═════ Material shown

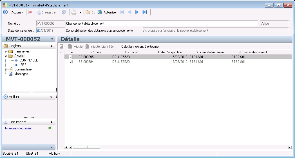
Task: Go to the first record
Action: 122,12
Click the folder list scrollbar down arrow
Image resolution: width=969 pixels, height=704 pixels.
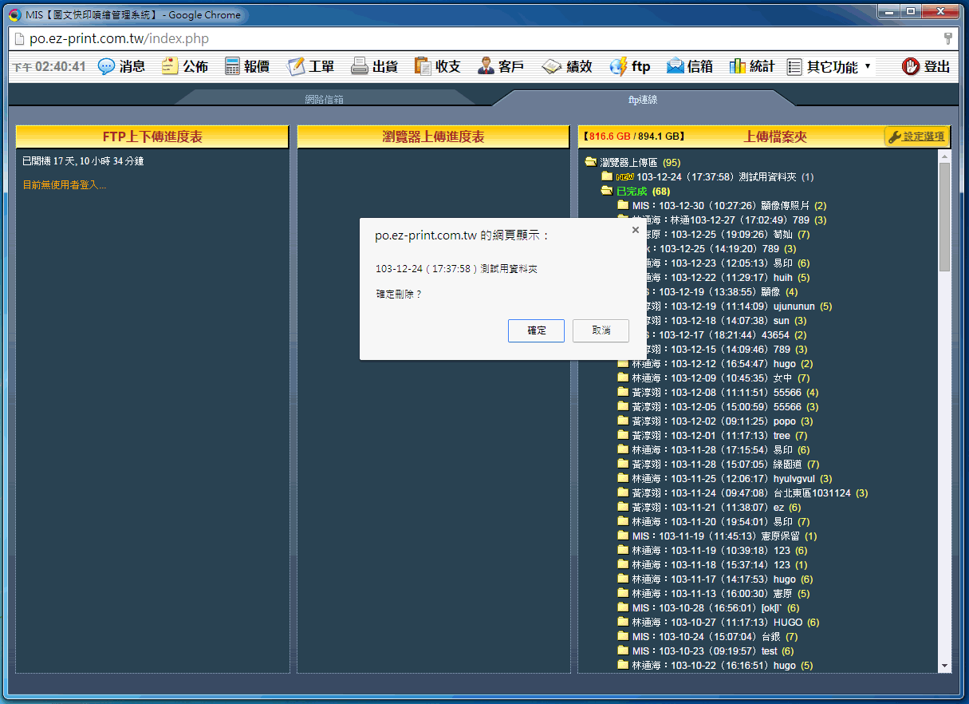click(x=945, y=666)
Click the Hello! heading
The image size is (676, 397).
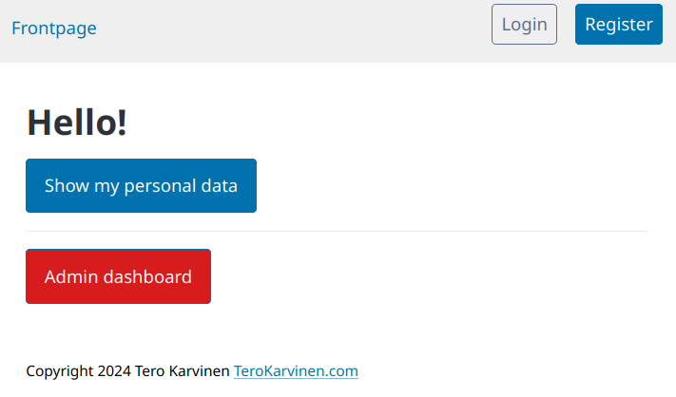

══════════

About this exercise — What you return must match, line for line, the span from the line containing "Image resolution: width=969" through the last line of the listing above, with every picture omitted.

Answer below —
Image resolution: width=969 pixels, height=704 pixels.
click(x=945, y=666)
Click the Hello! heading
The image size is (676, 397).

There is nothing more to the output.